How to grep an xml block in an xml file using a keyword in ksh

14,659

Solution 1

With the conditions:

  1. I cannot use any XML parser tool as I don't have permission , read only

  2. My xmllint version does not support xpath, and I cannot update it , read only

  3. I dont have xmlstarlet and cannot install it

I resorted to finding other unconventional solutions. This awk command got me what I needed

awk '
  /<service.*name=/ { f=1 ; m=0 ; res="" }
  f { res = res $0 ORS }
  f && /mqListener queue="ABC.getme2"/ { m=1 }
  /<\/service>/ { f=0 ; if (m) print res $0 }
' Sample.xml

Special thanks to @Janis for helping me here -How to implement awk range pattern in fetching an xml block when the input parameter is in the middle of the block

Solution 2

As mentioned in the above comment, xmllint can be used like

xmllint --xpath '//service/[@name="GETME"]' Sample.xml

The option is available at least as of libxml version 20903.

A primer on xpath syntax can be found here: http://www.w3schools.com/xpath/xpath_syntax.asp or more authoritatively https://www.w3.org/Consortium/Offices/Presentations/XSLT_XPATH/#(23)

Solution 3

If you are using the latest ksh - by which I mean a recent build of ksh93 - you can actually just use it. ksh93 supports compound variable types - which are a little like a C struct - or an XML node-tree. It doesn't natively support XML at the moment - though I believe that it is planned - but it does support json right now.

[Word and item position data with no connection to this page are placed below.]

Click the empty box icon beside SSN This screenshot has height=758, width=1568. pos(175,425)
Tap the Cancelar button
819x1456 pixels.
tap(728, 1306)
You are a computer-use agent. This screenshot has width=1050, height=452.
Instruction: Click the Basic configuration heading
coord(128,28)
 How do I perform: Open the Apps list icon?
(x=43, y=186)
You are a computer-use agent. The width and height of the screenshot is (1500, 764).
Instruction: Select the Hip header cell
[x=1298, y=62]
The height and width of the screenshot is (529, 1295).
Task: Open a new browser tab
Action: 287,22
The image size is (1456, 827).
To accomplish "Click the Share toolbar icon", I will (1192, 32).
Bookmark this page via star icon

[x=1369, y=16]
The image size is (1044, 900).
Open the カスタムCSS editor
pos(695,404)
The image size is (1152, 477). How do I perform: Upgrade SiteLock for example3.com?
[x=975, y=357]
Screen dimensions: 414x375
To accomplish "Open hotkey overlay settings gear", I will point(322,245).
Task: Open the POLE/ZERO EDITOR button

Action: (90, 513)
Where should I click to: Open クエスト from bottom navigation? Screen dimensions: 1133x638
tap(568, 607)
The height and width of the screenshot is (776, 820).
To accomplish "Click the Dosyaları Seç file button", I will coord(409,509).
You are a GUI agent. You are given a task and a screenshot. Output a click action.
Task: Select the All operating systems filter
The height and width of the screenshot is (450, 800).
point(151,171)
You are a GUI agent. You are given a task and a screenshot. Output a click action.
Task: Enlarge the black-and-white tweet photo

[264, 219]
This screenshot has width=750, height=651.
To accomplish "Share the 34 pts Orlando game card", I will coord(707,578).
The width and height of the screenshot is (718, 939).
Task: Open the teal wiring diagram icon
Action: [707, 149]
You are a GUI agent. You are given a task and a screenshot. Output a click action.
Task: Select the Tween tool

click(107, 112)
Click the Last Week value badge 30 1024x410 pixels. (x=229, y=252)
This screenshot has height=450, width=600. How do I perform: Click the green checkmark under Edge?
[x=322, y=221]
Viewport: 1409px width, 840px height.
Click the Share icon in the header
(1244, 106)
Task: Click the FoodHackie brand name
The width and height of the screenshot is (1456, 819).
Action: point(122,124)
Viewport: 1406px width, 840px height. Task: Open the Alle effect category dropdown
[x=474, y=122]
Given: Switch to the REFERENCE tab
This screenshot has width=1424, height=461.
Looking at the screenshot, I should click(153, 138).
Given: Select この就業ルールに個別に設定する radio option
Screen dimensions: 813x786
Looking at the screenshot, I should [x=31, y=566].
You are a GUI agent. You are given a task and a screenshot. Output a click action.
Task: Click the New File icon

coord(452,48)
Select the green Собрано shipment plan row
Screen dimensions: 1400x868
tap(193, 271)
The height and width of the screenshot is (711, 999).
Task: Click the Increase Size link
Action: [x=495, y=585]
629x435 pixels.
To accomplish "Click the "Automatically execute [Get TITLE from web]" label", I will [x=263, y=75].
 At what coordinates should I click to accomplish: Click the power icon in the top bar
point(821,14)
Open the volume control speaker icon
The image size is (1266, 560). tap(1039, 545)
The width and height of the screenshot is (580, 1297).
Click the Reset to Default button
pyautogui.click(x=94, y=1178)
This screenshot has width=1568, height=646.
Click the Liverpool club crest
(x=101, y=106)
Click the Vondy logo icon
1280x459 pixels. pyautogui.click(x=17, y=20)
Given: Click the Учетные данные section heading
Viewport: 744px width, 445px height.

I used some free online converter thing to get a json output of your sample. Still though, after cleaning up your sample a little (the p in </connectionpools> should be upper-cased, by the way) I could do:

print -j queue.services.[@name]

...and was rewarded with...

GETME

I could also do:

print -j queue.services[1].[@name]

...to get instead...

GETME2

At the linked conversion site I had to select Tab-delimited to keep it from sticking in a lot of non-breaking spaces, but other than that it seems to have come off ok. Surely there are tools you can use as easily to locally to do similar conversions.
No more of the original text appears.